YOUR GOAL.
Give again, word for word, every line in the entries below from the line with "Task: Click the 画线 drawing button" up to and including the line with "Click the Trip", and no other line.
*** TASK INPUTS Section Begins ***
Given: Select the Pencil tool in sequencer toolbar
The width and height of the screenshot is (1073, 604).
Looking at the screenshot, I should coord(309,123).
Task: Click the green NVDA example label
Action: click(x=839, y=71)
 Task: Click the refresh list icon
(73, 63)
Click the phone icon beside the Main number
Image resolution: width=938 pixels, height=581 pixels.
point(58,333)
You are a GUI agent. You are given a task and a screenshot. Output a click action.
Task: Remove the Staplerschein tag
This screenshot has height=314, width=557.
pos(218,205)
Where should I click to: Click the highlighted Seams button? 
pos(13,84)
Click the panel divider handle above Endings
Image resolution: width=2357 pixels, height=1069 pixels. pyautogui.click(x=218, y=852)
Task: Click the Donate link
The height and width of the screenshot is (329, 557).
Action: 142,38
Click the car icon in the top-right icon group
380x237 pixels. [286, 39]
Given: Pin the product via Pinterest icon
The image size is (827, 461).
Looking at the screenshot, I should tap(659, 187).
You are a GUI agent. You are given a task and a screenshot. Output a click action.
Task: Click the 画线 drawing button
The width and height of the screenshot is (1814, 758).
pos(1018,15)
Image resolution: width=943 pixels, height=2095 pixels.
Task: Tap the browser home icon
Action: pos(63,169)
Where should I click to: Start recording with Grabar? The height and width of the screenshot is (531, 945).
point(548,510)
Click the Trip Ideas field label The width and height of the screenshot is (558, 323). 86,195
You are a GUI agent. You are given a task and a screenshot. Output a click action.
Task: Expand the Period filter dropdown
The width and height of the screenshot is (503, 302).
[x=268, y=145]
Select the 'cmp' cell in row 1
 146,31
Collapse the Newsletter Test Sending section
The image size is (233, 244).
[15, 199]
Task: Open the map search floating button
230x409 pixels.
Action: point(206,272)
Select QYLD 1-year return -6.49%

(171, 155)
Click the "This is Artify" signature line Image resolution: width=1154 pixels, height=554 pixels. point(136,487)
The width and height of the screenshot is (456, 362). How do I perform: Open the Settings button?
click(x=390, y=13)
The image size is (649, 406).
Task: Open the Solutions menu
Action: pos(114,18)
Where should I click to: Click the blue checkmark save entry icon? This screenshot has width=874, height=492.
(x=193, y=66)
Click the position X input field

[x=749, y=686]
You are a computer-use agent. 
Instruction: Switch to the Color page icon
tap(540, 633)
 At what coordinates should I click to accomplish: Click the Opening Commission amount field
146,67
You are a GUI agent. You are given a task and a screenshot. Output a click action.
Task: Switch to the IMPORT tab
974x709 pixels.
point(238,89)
*** TASK INPUTS Section Ends ***
RESPONSE FOR THIS EXERCISE.
Task: Click the 画线 drawing button
The width and height of the screenshot is (1814, 758).
pos(1018,15)
Image resolution: width=943 pixels, height=2095 pixels.
Task: Tap the browser home icon
Action: pos(63,169)
Where should I click to: Start recording with Grabar? The height and width of the screenshot is (531, 945).
point(548,510)
Click the Trip Ideas field label The width and height of the screenshot is (558, 323). 86,195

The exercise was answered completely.